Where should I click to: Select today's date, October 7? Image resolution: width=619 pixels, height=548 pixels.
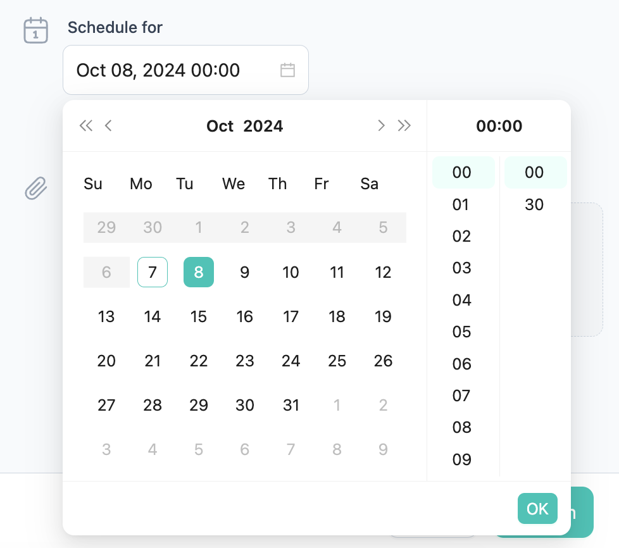pos(153,272)
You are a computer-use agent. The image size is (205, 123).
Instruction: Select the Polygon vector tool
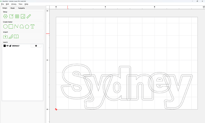pos(27,26)
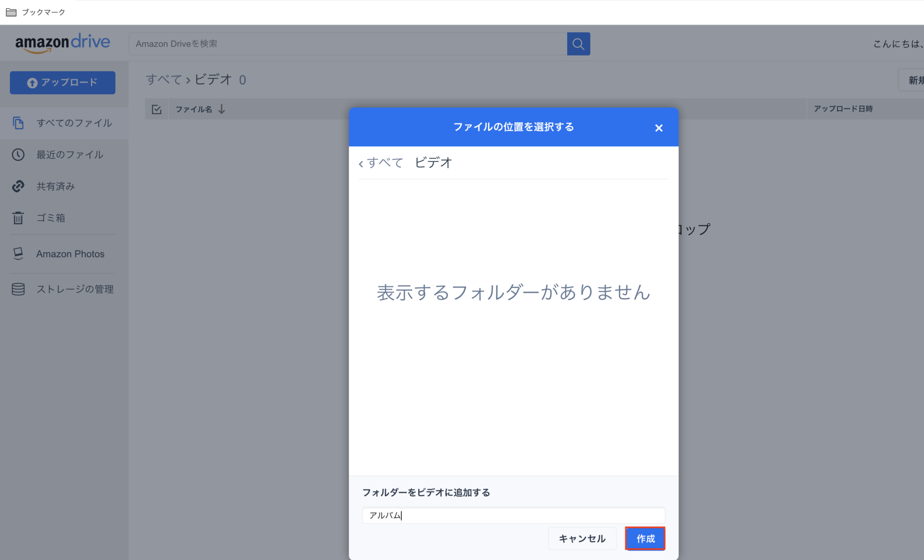
Task: Click すべて in the page breadcrumb
Action: click(x=163, y=79)
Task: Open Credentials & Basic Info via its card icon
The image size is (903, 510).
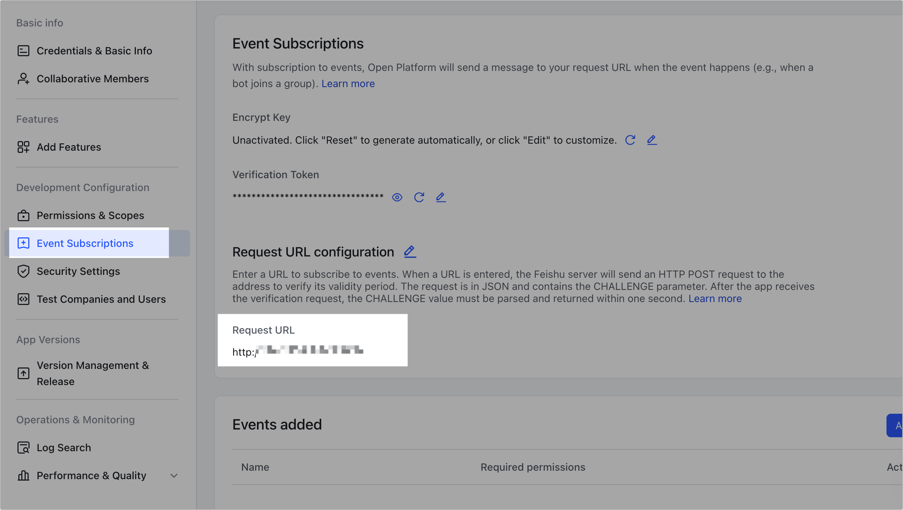Action: 23,51
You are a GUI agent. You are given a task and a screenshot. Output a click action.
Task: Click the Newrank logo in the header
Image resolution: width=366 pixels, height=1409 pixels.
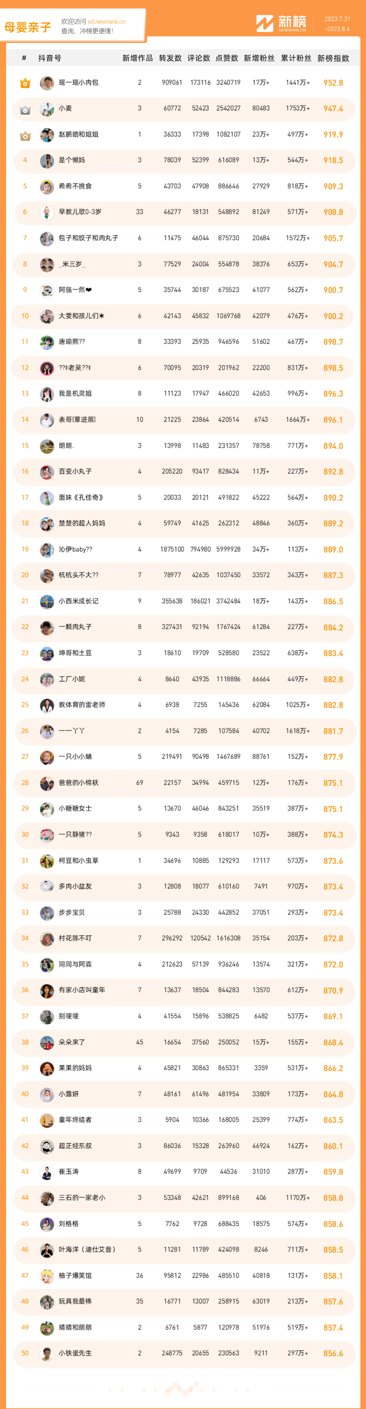coord(281,24)
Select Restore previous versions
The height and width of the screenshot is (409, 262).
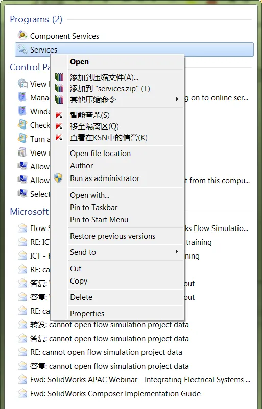pos(112,236)

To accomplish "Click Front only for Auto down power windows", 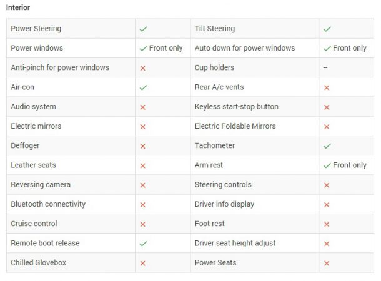I will tap(349, 48).
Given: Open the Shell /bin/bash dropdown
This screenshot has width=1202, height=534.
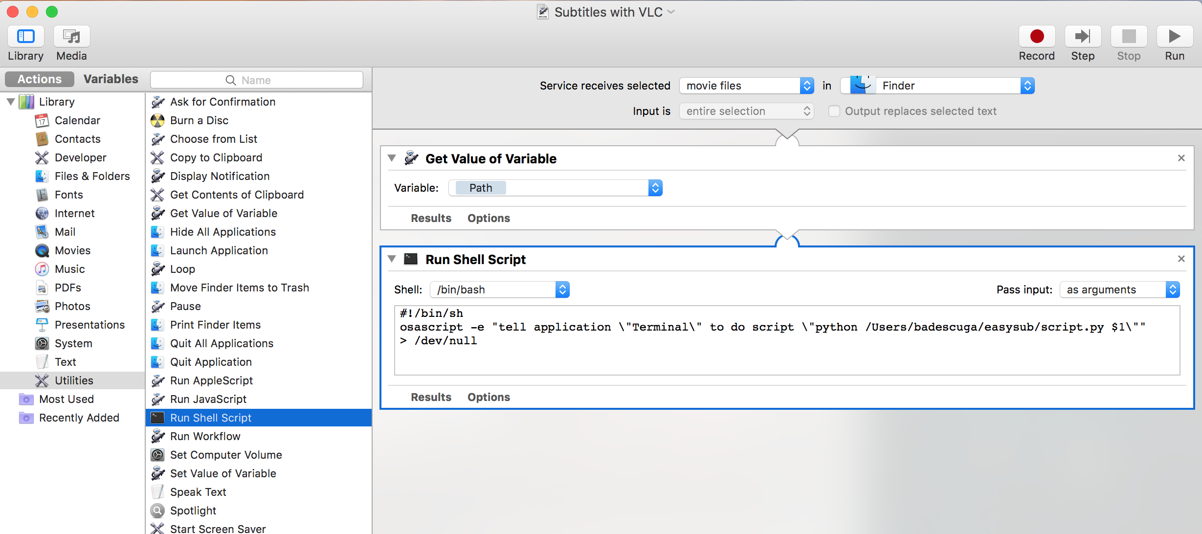Looking at the screenshot, I should pyautogui.click(x=499, y=289).
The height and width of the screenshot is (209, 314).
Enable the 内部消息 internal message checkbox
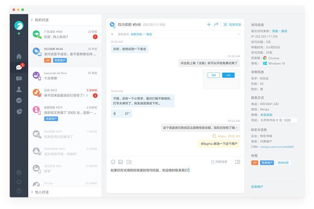(213, 162)
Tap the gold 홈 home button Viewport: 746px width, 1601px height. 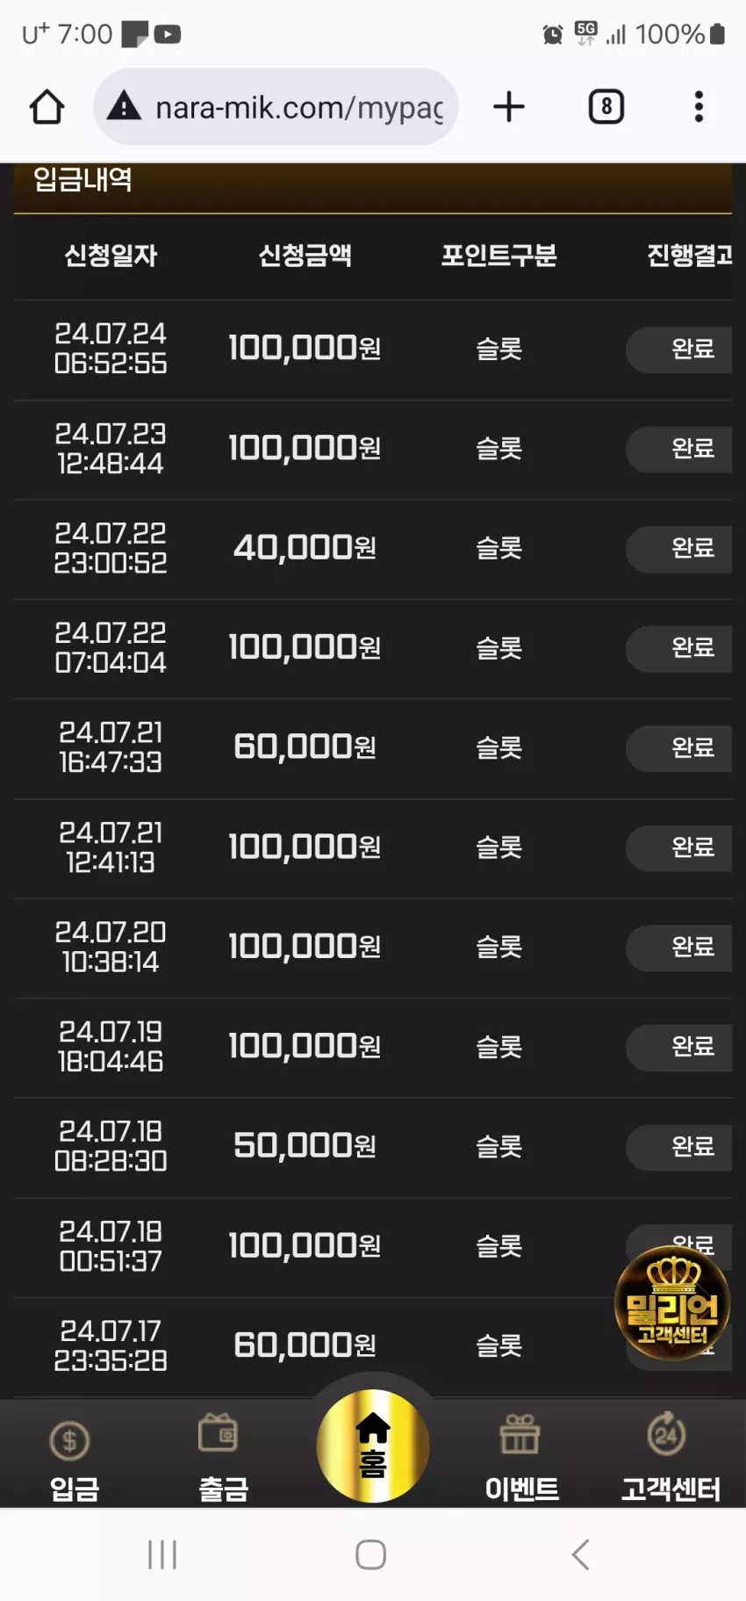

§ **Exercise requirements**:
Please write out the records, starting at the line that contains "Given: Open the Shell /bin/bash dropdown" and continuing through the end of the records. Leave the pictures out.

§ **Result of this exercise**:
Given: Open the Shell /bin/bash dropdown
This screenshot has width=1202, height=534.
Looking at the screenshot, I should pyautogui.click(x=499, y=289).
The height and width of the screenshot is (209, 314).
Enable the 内部消息 internal message checkbox
(213, 162)
Tap the gold 홈 home button Viewport: 746px width, 1601px height. 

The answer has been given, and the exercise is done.